À un moment du reportage, McAfee tente en effet d’apaiser le journaliste qui le suit, et dont la sollicitude larmoyante a fini par l’agacer : « Ce n’est pas la peine de me plaindre, moi-même je ne me plains pas. Je suis parfaitement bien. Si j’avais peur de perdre ma maison et mon boulot, si je ne savais plus comment nourrir ma famille, je n’aurais sûrement pas une once de compassion pour quelqu’un dans ma situation. » Pas sûr que cette remarque de bon sens ait tellement « surpris » les téléspectateurs…

Certes, les quelque 40 millions d’Américains recensés comme vivant en dessous du seuil de pauvreté [2] ne jouissent pas des mêmes faveurs médiatiques.
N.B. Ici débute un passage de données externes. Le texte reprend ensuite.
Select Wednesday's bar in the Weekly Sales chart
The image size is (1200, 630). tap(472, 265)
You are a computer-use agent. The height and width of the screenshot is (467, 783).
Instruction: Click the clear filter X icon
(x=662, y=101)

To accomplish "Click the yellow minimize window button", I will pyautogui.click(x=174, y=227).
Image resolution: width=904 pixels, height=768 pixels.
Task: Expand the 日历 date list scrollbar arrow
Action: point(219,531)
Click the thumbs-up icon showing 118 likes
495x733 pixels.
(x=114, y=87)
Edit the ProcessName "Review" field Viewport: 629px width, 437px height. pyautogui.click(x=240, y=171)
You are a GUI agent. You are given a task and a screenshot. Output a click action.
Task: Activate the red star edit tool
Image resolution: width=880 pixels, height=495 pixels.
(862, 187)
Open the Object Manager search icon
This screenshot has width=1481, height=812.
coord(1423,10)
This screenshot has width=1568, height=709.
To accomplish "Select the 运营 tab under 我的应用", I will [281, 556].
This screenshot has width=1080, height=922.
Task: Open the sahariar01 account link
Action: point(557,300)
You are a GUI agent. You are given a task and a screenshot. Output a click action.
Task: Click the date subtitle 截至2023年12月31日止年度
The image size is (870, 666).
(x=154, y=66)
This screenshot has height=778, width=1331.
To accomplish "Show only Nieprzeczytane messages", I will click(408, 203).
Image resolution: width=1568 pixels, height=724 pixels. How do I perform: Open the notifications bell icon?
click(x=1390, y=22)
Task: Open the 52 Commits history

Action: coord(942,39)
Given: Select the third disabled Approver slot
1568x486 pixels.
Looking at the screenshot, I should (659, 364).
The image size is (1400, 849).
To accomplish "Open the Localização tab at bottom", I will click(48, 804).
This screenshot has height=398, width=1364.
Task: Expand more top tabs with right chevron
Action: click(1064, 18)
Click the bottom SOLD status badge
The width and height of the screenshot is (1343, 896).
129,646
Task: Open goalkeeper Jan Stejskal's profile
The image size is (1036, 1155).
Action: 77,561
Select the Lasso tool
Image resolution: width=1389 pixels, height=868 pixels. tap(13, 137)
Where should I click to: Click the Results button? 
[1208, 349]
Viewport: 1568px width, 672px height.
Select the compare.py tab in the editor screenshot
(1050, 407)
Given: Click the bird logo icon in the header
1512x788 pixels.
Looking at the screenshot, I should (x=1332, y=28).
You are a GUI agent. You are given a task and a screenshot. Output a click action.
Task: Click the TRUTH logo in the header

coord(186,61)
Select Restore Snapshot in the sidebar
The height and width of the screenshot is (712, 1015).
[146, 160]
Mais, pour l’immense majorité d’entre eux, ils étaient déjà tout aussi pauvres avant la crise. Une stabilité de condition que bien des riches pourraient leur envier, si l’on en croit le Los Angeles Times, qui a patiemment écouté la clientèle d’un salon de coiffure de luxe à Manhattan. Son constat fait froid dans le dos : « L’orgie du shopping est terminée. […] Nombre de dames arrivent au salon en voiture de ville et non plus en limousine. Et le délai entre chaque rendez-vous est passé de quatre à six semaines, voire, dans les cas extrêmes, à huit semaines » (3.7.09). Mais que fait la Croix- Rouge ?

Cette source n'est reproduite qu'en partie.